Tributes paid to Basil Trott, the last surviving member of HMS Exeter in the Battle of the River Plate
THE last surviving member of HMS Exeter in the Battle of the River Plate has died aged 101.
Royal Navy veteran Basil Arthur Trott died on July 12 in Addenbrooke's hospital, Cambridge and his funeral was held on August 4.
He was the last surviving member of HMS Exeter in the Battle of the River Plate in December 1939.
The veteran also had a long career as local government officer, initially at Gosport and then in Portsmouth, after leaving the forces.
Tributes have been paid to him.
His son Peter Trott, who lives in Fareham, said: ‘He was a lovely man. He had an impish sense of humour, he was always cracking little jokes even when I saw him a couple of days before his passing, when I said that he had pneumonia, he was joking about not wanting new-nomia, and preferring to have old-nomia. We were still laughing right up to a few days before he went.
‘I blame him for introducing me to the Goon Show, it was that kind of humour.’
As well as two careers, Basil was a much-loved family man.
Peter said: ‘He was a devoted granddad to Russell and Gareth and was very happy when his only great-grandson, Jonah, entered the world just nine years ago.
‘He will be missed but never forgotten.’
Other tributes have come in from across the county.
A spokesman from the Royal Naval Association, which is based in Portsmouth, said: ‘The association regrets the passing of another link to our past achievements. Basil will be in the thoughts of us all.’
The Lord Mayor of Exeter, Cllr Trish Oliver, said: ‘Our thoughts are with the family and friends of Basil, a man who was known for his great zest for life and who was a true gentleman, full of dignity, charm and humour.’
The RNA Cambridge, where Basil lived in later life, posted on Facebook: ‘Having moved to Cambridge, Basil was a much admired and respected member of the Royal Naval Association. Our condolences go to (his wife) Sadie and all his family. May he rest in peace.’
An article, previously run in The News by Bob Hind, described Basil’s life.
It said: ‘Born in Catford, south London, he was one of four brothers who served in the Royal Navy during and after the Second World War. His father, Thomas, served in the Royal Marine Artillery which meant the family all ended up in Portsmouth at some time. Like his three brothers, Basil was sent to the Royal Hospital School, Greenwich. Aged 15 he joined the Royal Navy at HMS St Vincent, Gosport.

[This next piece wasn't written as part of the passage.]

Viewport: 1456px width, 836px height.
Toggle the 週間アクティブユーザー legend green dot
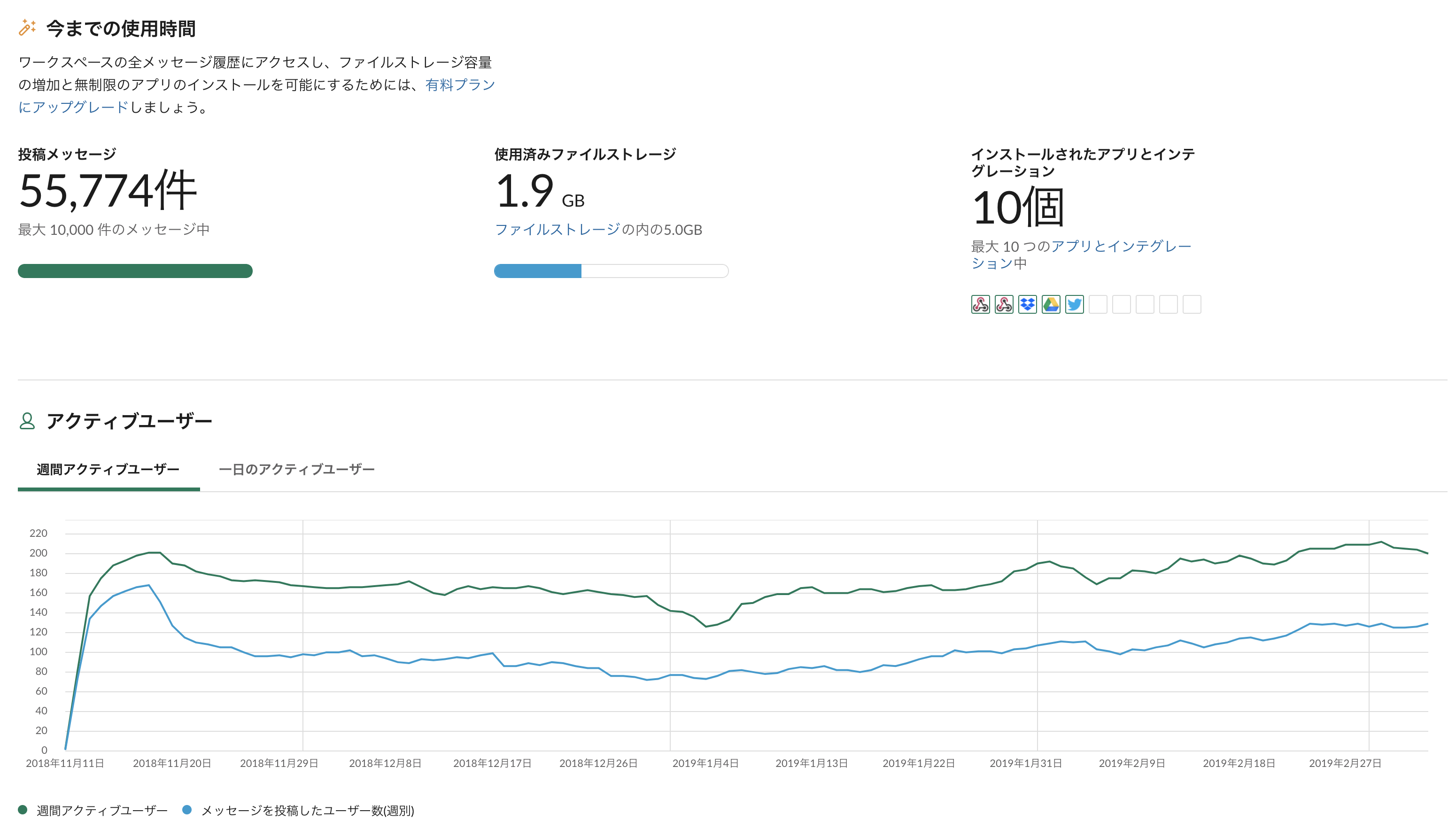coord(23,810)
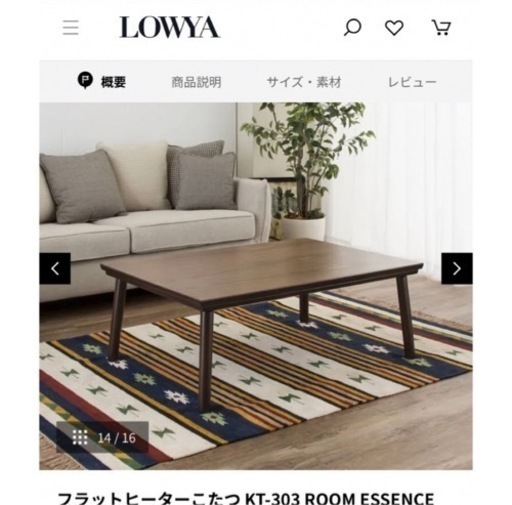
Task: Show previous product image
Action: pyautogui.click(x=55, y=268)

‘He saw service in HMS Exeter from1937-39. During two-and-a half years on the South America Patrol, Basil was sent ashore to assist in Concepcion, Chile, after a major earthquake. In 2017, he was very belatedly presented with a medal by the Chile ambassador for his part in that work.
‘His service in HMS Exeter culminated in the ship’s involvement in the Battle of the River Plate in December, 1939.
‘During the battle he was a gunlayer in Y turret, the last gun to be fired by Exeter in the battle. Her forward A and B turrets were destroyed. He appeared in a BBC documentary about the battle and made a recording of his memories for the Imperial War Museum.
‘A member of the Battle of the River Plate Association, Basil visited the town of Ajax in Ontario, Canada, on several occasions. The town made a decision to name the majority of its streets after Battle of River Plate veterans
‘There is a road named after Basil in the town, Trott Lane. Basil later served in HMS Kenya and HMS Wallace during the Second World War.
‘His last seagoing posting was as a gunnery lieutenant in HMS Whitby for he first commission in 1953. He continued to serve until 1956 and for a time was the parade training officer at the Gunnery School at HMS Excellent, Whale Island.
‘He married Violet in 1943 and they had one son, Peter, in May 1948.
‘In Portsmouth he took up a second career as a local government officer, initially at Gosport and then in Portsmouth where he remained until retirement.
‘In Southsea he lived at St Ronan’s Road and Mayflower Drive, Milton, until 1988 when aged 68 he and Violet moved to Spain. An active member of the Freemasons he helped found the Old Tower lodge.
‘Violet died in May 1989. Basil remained in Spain for a further 12 years, and met his wife Sadie there, marrying her in November 1994, before moving back to Cambridge.’